C’est toute la différence entre Moïse qui se tient face à un buisson en feu et qui va accepter d’assumer la mission de conduire le peuple en liberté – ce buisson brûle, mais ne consume pas- et les notables qui sont face à un buisson, des notables qui n’assument pas leur responsabilité, et qui vont se retrouver avec un buisson qui va tout consumer.
Cette fable biblique nous offre une approche théologique de la responsabilité politique, de la question du pouvoir en général. Avec un langage religieux, elle aurait dit : si vous vous éloignez de la parole de l’Eternel, vous ne prolongerez pas la durée de vos jours. Dans le langage populaire, elle dit que si nous instrumentalisons le pouvoir, si nous nous en servons à d’autres fins que le service commun, alors même les plus vigoureux s’en trouvent consumés.
On pourra toujours me dire que le christianisme est une affaire dépassée, que cela ne fait même plus sourire les enfants. Pour ma part, je constate que la théologie chrétienne est encore en mesure de redonner un sens politique aux personnes. La théologie appelle chacun à être responsable de ses choix ; elle appelle chacun à prendre conscience des conséquences néfastes lorsque nous faisons des choix conditionnés par d’autres raisons que celles qui concernent le sujet à traiter.

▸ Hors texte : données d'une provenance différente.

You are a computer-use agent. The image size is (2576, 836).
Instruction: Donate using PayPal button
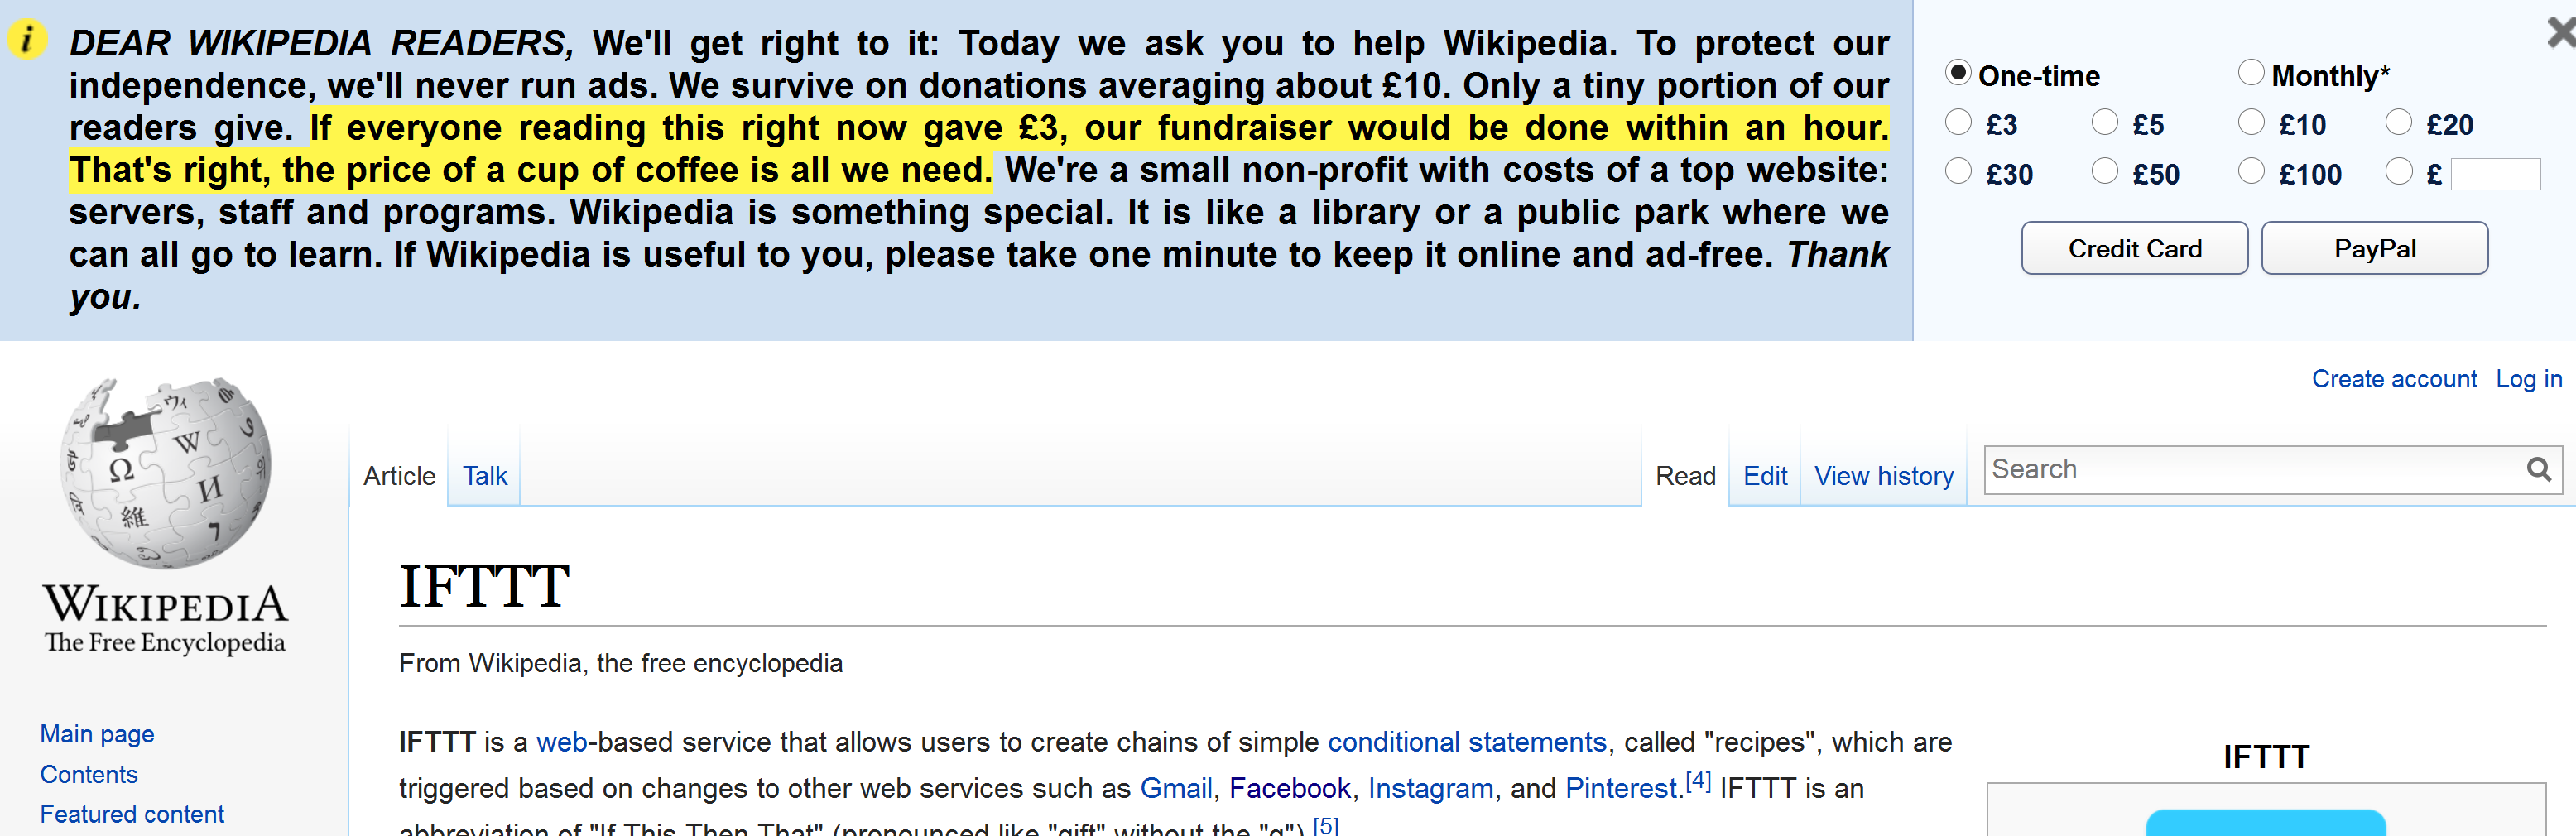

Voilà pourquoi nous serions bien inspirés de continuer à raconter les histoires de la Bible et, pourquoi pas, à en produire d’autres. Nous avons un ardent besoin de renouer le contact entre communautés de pensée, entre communautés culturelles, religieuses... Nous avons un ardent besoin de nous entendre. La théologie nous aide à déployer une pédagogie qui nous fasse passer de l’affrontement à ce dialogue nécessaire, et elle nous replace devant les véritables enjeux.